#### [Short task]
Can you arrange the entries below as a two-column CSV with the columns "entry_text" and "answer", one row per entry, with each field quoted and any line breaks replaced by spaces? Begin at the first line of the entries, stop after the line containing "The width and", and leave the pictures out.

**** Supplied records

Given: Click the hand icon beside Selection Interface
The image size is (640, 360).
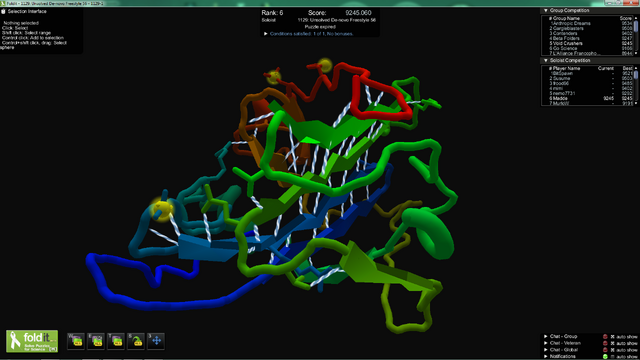Looking at the screenshot, I should point(3,11).
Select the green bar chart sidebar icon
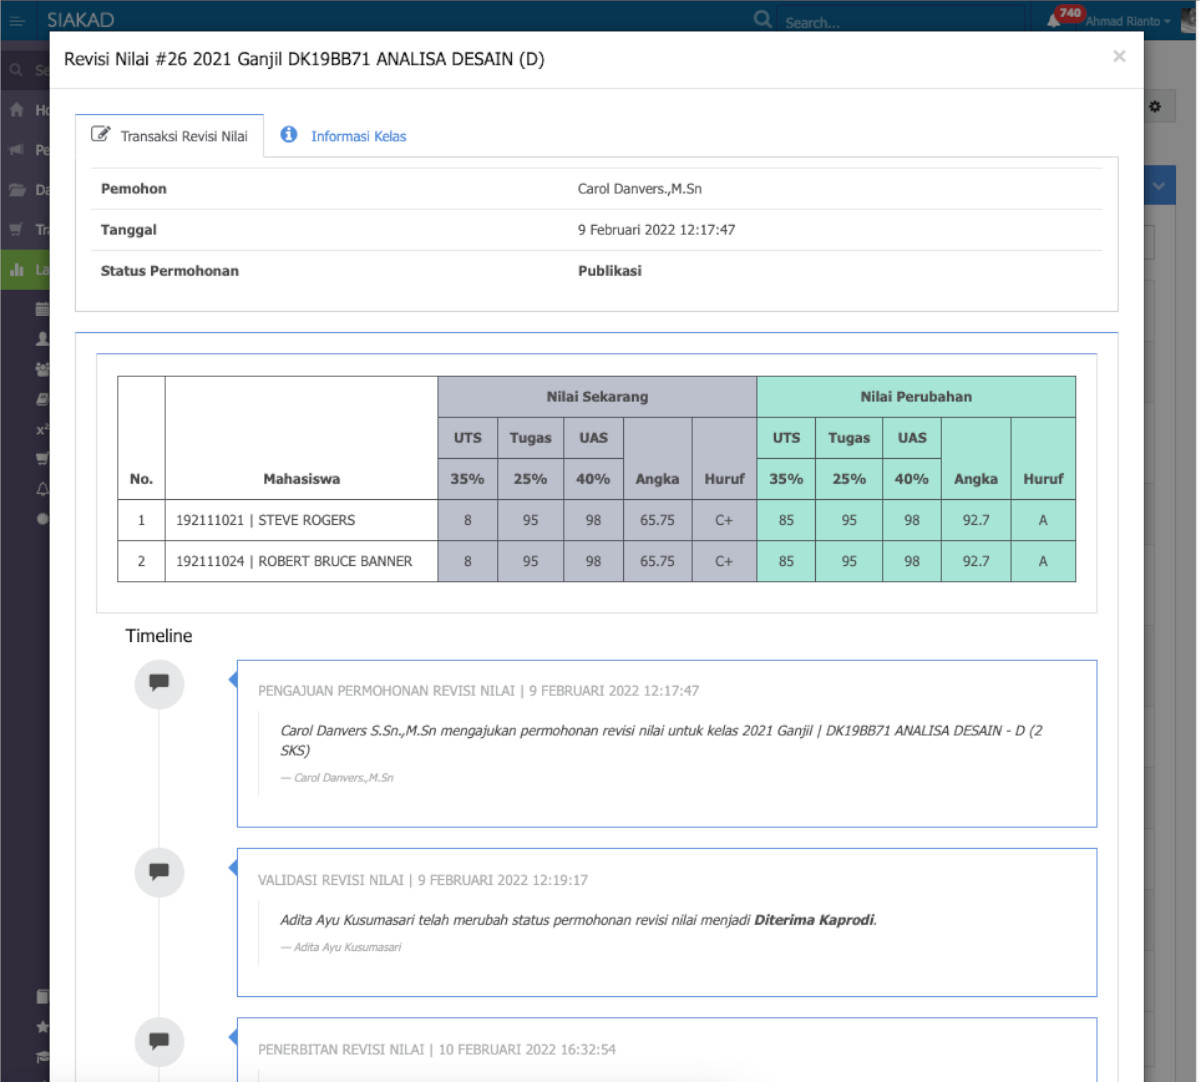The width and height of the screenshot is (1200, 1082). 17,270
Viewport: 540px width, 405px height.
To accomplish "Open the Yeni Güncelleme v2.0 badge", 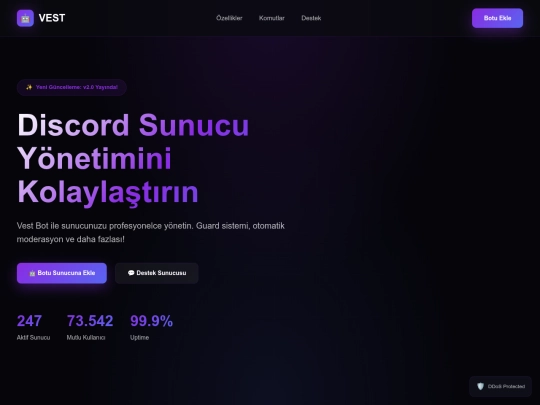I will 72,87.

********

#### [Problem solution]
entry_text,answer
"Given: Click the hand icon beside Selection Interface The image size is (640, 360).","Looking at the screenshot, I should point(3,11)."
"Select the green bar chart sidebar icon","The width and height of the screenshot is (1200, 1082). 17,270"